You could also run your code using input redirection. java OrigClass < data
A better way to do this would be the following:
import java.util.Scanner;
public class Sc {
public static void main(String[] args) {
Scanner scan = new Scanner(System.in);
int count = 0;
String nl; // = scan.nextLine();
//while (!NL.equals(""))
while(scan.hasNext())
{
count++;
nl = scan.nextLine();
}
System.out.println("Done! Count: " + count);
scan.close();
}
}
The difference here is that we save the first nextLine() until we're in the while loop. This will give an accurate count of how many lines are in the input.
Just don't forget to signal end of input with CTRL+D.
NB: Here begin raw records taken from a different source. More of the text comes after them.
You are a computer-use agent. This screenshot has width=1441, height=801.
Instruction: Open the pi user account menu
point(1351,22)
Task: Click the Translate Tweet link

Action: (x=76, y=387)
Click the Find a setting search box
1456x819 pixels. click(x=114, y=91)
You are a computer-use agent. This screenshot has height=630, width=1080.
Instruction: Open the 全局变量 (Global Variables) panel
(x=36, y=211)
Well this solution is not really good. but works.
public class FiveSecond {
public static void main(String args[]){
new Thread(new Count(new Reader())).start();
}
}
class Count implements Runnable{
Reader r;Thread t;
Robot ro;
public Count(Reader t){this.r=t;
try {
ro=new Robot();
} catch (AWTException e) {e.printStackTrace();}
}
#Override
public void run() {
t=new Thread(r);
//t.setDaemon(true); //[S2]
t.start();
try{
Thread.sleep(5000);
}catch(Exception e){}
t.interrupt();
//Implicitly press the enter key in order to release the readLine() method :D
//not recommended, and it's not a good idea, but works
ro.keyPress(KeyEvent.VK_ENTER);
ro.keyRelease(KeyEvent.VK_ENTER);
/*
* this is possible to save the strings lines in somewhere in order to access from invoker application
* or send back the strings by socket, etc . . .
*/
System.out.println("number of entered lines "+r.getCount()+"\n");
//you would run this main as a process and get the number of counts
//System.exit(r.getCount()); //[S2]
}
}
class Reader implements Runnable{
private List<String> lines;
private volatile int count;
private BufferedReader br;
public Reader(){
lines=new ArrayList<String>();
br=new BufferedReader(new InputStreamReader(System.in));
}
#Override
public void run() {
try{String line;
System.out.println("you have 5 second to detect a 2048 length character, then your system will broken");
while((line=br.readLine())!=null){
if(!Thread.currentThread().isInterrupted()){
count++;lines.add(line);}else{break;}
}
//for showing the lines entered
//System.out.println(lines.toString());
}catch(Exception ex){}
}
public int getCount(){return this.count;}
}
but the best approach is about running a separated process to count the lines, and you would just remove the [S2] comments to achieve it.